DIRECTIONS: Find the line that holds "Expand the Tulospaikka dropdown list", then repeat it and each line below it word for word through the end of the listing, leaving out pictures.
========================================================================
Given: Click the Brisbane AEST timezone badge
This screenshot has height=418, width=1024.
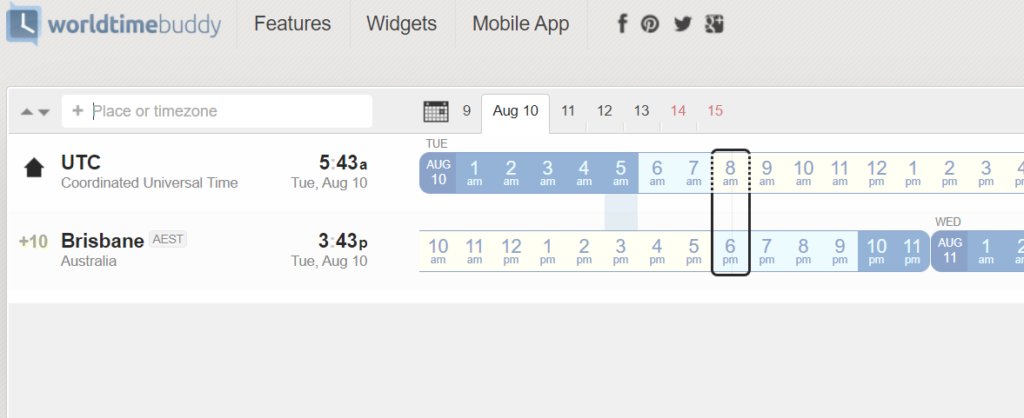Looking at the screenshot, I should tap(168, 239).
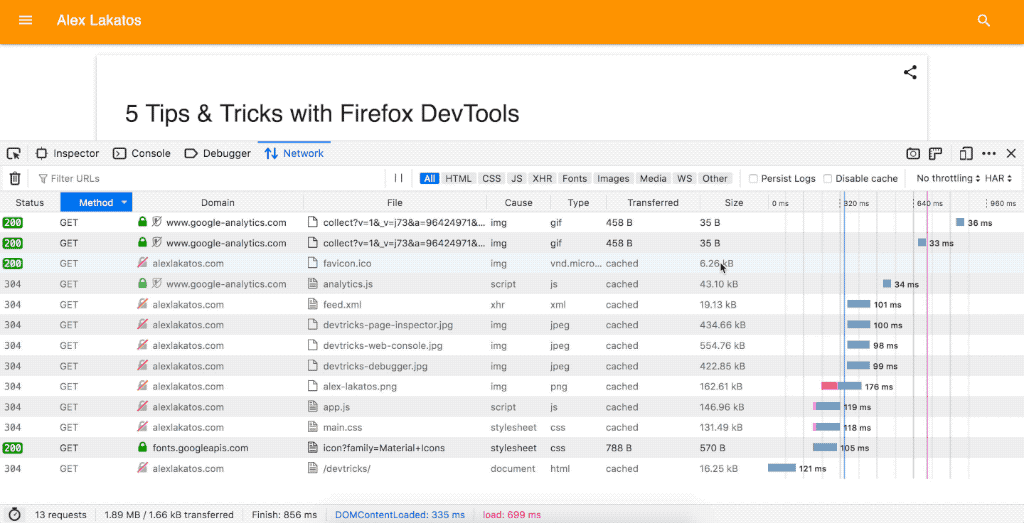Image resolution: width=1024 pixels, height=523 pixels.
Task: Click the search magnifier icon
Action: [x=984, y=21]
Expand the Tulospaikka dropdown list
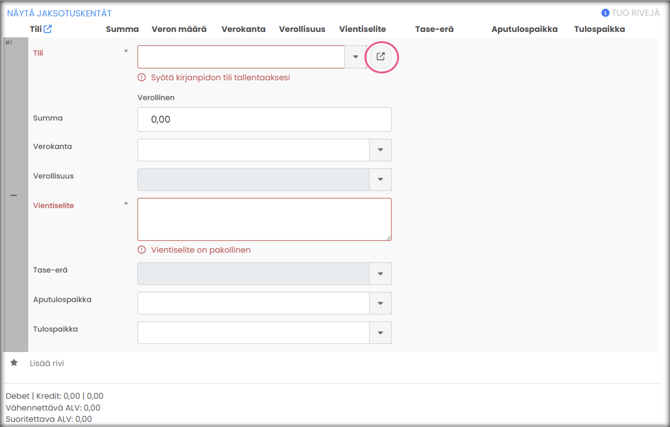Viewport: 670px width, 427px height. [x=380, y=333]
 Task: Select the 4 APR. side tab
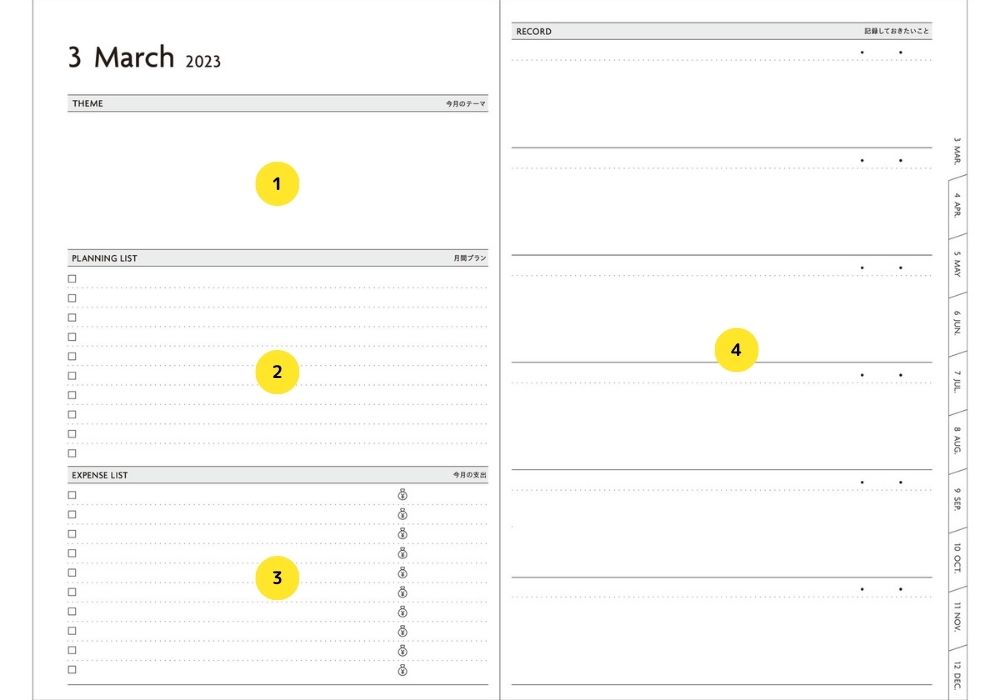(x=957, y=205)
========================================================================
SOLUTION FOR THIS PROBLEM:
Expand the Tulospaikka dropdown list
Viewport: 670px width, 427px height. [x=380, y=333]
 Task: Select the 4 APR. side tab
(x=957, y=205)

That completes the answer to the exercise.